Ein wichtiger technischer Trick: Die "Brille"

Die Autoren haben auch etwas sehr Wichtiges entdeckt, das nichts mit der Intelligenz des Roboters zu tun hat, sondern mit der Art, wie wir ihm die Daten geben.
Stell dir vor, du gibst dem Roboter eine Brille.

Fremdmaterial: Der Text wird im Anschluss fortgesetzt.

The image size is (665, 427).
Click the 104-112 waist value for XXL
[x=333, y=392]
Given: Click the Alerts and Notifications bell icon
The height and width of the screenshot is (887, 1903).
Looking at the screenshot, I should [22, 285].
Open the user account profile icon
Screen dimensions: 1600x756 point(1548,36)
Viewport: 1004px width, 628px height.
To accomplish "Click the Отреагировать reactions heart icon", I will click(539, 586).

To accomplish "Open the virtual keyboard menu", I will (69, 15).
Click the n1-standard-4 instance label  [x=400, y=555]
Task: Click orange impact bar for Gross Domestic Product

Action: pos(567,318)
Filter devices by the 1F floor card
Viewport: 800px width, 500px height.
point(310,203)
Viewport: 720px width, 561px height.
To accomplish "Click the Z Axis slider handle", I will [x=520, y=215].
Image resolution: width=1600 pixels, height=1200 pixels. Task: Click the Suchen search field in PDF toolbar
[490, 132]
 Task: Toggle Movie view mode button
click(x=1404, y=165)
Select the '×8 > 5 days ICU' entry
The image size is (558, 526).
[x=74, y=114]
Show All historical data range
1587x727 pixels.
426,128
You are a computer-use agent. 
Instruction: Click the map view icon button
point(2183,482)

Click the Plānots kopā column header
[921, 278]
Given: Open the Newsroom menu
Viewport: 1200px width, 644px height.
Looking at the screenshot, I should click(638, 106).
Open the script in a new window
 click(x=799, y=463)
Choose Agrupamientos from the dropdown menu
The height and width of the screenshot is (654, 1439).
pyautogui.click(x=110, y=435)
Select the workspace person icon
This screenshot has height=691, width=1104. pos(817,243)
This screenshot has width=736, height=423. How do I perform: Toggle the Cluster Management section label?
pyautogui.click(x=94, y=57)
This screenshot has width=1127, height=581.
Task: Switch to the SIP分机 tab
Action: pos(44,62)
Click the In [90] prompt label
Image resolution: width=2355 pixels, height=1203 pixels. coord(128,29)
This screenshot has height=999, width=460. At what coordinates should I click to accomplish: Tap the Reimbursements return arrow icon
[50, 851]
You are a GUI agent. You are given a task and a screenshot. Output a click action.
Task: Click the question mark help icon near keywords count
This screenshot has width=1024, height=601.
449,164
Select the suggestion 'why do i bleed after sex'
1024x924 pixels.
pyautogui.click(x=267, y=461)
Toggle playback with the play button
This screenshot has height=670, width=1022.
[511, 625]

  • Früher trug er eine Brille, die die Zahlen etwas verzerrte (wegen einer bestimmten Rechenmethode namens BF16). Durch diese Verzerrung dachte der Roboter fälschlicherweise, er müsse sich noch mehr auf die "sichere" Lösung versteifen.
  • Die Autoren haben ihm eine klare Brille (FP16) aufgesetzt. Plötzlich sah er die Welt genauer, und das "Starrwerden" hörte fast von allein auf.
  • Die Moral: Manchmal liegt das Problem nicht am Gehirn des Roboters, sondern daran, wie wir ihm die Informationen präsentieren.

Warum ist das so wichtig?

  1. Bessere Ergebnisse: Die KIs, die mit diesen neuen Methoden trainiert wurden, waren nicht nur besser in Mathe oder Programmieren, sondern sie konnten auch bessere Lösungen finden als die alten Methoden.
  2. Lernen für die Zukunft: Das Wichtigste ist: Diese KIs haben ihre "Lernfähigkeit" behalten. Wenn man sie später eine neue, ganz andere Aufgabe lernen lässt (z. B. von Mathe zu Programmieren wechseln), waren sie viel schneller und besser als KIs, die zu starr trainiert wurden. Sie waren wie ein Sportler, der seine Beweglichkeit behält, statt ein Muskelkater zu haben, der ihn starr macht.

Zusammenfassung in einem Satz

Die Autoren haben herausgefunden, dass KI-Modelle beim Lernen oft zu starr werden und ihre Kreativität verlieren; sie haben aber neue Methoden entwickelt, die den Robotern helfen, neugierig zu bleiben, was zu besseren Ergebnissen führt und ihnen erlaubt, auch in Zukunft noch Neues zu lernen.

Kurz gesagt: Sie haben dem KI-Training beigebracht, nicht nur "richtig" zu sein, sondern auch "neugierig" zu bleiben.